Segundo o Leomar desde que assumiu o cargo em 2013, conversas com a secretaria de saúde do estado marcaram o resultado positivo, “alguns meses estamos trabalhando para que possamos trazer os leitos de UTI aqui para Chopinzinho. É importante ressaltar que a batalha que tivemos nesses últimos meses teve um final feliz”.

 

Os investimentos em equipamentos deve chegar a casa de 1 milhão de reais. Até o momento não se tem data certa para a ativação dos leitos, mas segundo o prefeito em meados de 2015, a UTI estará ativa e atendendo Chopinzinho e municípios vizinhos.

 

 

 

 

Fechamento das UTI’s

O município contava com 10 leitos de UTI, mas devido as dificuldades financeiras para manter toda a estrutura, os leitos foram fechados em abril de 2011. Equipamentos cedidos  pelo estado foram destinados a outros hospitais da região.

 

Na época durante uma sessão da Câmara de Vereadores de Chopinzinho, o Dr. João Carlos Guarienti explicou a situação da unidade, “a UTI é uma unidade de alta complexidade prestadora de serviço, que fez com que o hospital aumentasse seu quadro funcional em várias áreas.
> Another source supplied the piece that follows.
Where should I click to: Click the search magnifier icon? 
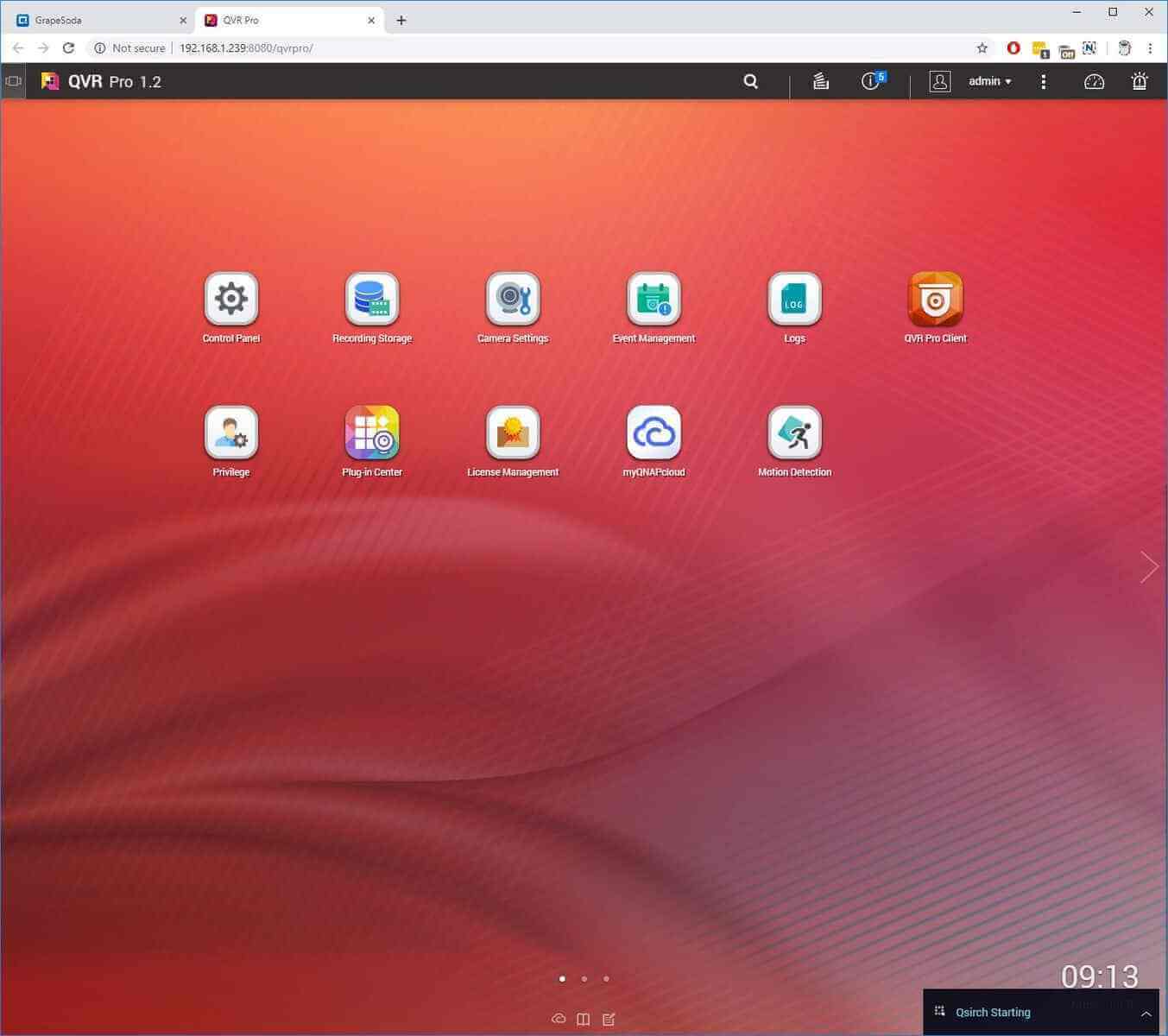[x=751, y=81]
Somente para ter uma base da situação real de gastos e valores repassados, para manter toda noite médicos de plantão é gasto em média R$ 40.000,00, e o valor repassado para a manutenção com este gasto é de R$ 14.000,00. Estes são os valores estipulados pelo Ministério da Saúde, mas infelizmente os profissionais não aceitam fazer o trabalho por este valor”, declarou.